What is needed —
Up to and including the line with "The width and height of the screenshot is (783, 768).", restate the material below word for word, beginning with its first line.

========================

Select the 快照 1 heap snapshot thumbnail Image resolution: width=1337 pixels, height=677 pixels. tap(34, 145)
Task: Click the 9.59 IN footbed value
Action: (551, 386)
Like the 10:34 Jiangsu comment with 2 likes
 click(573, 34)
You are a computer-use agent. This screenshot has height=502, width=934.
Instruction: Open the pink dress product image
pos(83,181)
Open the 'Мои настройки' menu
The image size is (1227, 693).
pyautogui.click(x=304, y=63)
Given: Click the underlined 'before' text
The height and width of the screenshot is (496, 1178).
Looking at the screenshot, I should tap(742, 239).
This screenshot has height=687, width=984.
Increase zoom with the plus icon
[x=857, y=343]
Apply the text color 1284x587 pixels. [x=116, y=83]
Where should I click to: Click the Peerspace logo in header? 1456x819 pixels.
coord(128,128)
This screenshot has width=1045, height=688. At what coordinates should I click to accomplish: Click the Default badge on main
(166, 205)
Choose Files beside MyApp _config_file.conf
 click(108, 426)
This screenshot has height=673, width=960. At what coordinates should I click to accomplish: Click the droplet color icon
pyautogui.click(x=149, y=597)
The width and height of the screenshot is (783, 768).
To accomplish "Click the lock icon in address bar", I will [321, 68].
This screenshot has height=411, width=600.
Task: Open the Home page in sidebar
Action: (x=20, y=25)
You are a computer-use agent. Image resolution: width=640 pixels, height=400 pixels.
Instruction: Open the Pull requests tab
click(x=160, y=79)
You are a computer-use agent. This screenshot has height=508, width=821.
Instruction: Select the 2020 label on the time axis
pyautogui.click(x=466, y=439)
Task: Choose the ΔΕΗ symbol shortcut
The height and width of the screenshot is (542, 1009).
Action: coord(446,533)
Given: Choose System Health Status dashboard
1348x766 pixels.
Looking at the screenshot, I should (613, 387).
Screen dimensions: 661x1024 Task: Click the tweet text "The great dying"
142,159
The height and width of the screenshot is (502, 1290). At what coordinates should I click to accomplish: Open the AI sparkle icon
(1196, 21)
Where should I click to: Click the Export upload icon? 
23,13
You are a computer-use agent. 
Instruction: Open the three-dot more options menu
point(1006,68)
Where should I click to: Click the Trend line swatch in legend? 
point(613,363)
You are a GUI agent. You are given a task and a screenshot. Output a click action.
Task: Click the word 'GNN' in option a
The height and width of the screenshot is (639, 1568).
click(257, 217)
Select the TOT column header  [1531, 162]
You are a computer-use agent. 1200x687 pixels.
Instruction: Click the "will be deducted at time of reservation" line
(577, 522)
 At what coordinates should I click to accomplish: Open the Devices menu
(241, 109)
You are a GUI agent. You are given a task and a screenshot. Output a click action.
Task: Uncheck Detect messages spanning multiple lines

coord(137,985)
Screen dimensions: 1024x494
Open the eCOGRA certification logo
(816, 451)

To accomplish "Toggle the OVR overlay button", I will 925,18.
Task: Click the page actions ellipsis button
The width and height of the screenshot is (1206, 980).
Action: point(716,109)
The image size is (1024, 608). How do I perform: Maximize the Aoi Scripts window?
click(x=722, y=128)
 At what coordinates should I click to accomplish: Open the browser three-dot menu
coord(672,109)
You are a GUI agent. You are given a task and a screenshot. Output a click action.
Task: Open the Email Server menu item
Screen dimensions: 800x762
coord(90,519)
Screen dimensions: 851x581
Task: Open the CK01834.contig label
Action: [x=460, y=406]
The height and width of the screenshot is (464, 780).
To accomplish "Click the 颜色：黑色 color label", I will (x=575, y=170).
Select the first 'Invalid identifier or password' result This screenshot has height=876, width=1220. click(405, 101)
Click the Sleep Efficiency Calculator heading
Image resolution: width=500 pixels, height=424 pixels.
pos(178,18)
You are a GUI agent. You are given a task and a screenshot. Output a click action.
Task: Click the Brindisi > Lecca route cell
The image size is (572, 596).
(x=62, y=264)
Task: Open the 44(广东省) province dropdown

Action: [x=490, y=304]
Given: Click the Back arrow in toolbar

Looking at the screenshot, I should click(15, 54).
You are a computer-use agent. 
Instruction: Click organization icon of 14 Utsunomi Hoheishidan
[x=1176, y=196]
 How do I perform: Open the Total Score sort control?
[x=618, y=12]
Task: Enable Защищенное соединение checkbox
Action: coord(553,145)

========================

Task response —
Select the 快照 1 heap snapshot thumbnail Image resolution: width=1337 pixels, height=677 pixels. tap(34, 145)
Task: Click the 9.59 IN footbed value
Action: (551, 386)
Like the 10:34 Jiangsu comment with 2 likes
 click(573, 34)
You are a computer-use agent. This screenshot has height=502, width=934.
Instruction: Open the pink dress product image
pos(83,181)
Open the 'Мои настройки' menu
The image size is (1227, 693).
pyautogui.click(x=304, y=63)
Given: Click the underlined 'before' text
The height and width of the screenshot is (496, 1178).
Looking at the screenshot, I should tap(742, 239).
This screenshot has height=687, width=984.
Increase zoom with the plus icon
[x=857, y=343]
Apply the text color 1284x587 pixels. [x=116, y=83]
Where should I click to: Click the Peerspace logo in header? 1456x819 pixels.
coord(128,128)
This screenshot has width=1045, height=688. At what coordinates should I click to accomplish: Click the Default badge on main
(166, 205)
Choose Files beside MyApp _config_file.conf
 click(108, 426)
This screenshot has height=673, width=960. At what coordinates should I click to accomplish: Click the droplet color icon
pyautogui.click(x=149, y=597)
The width and height of the screenshot is (783, 768).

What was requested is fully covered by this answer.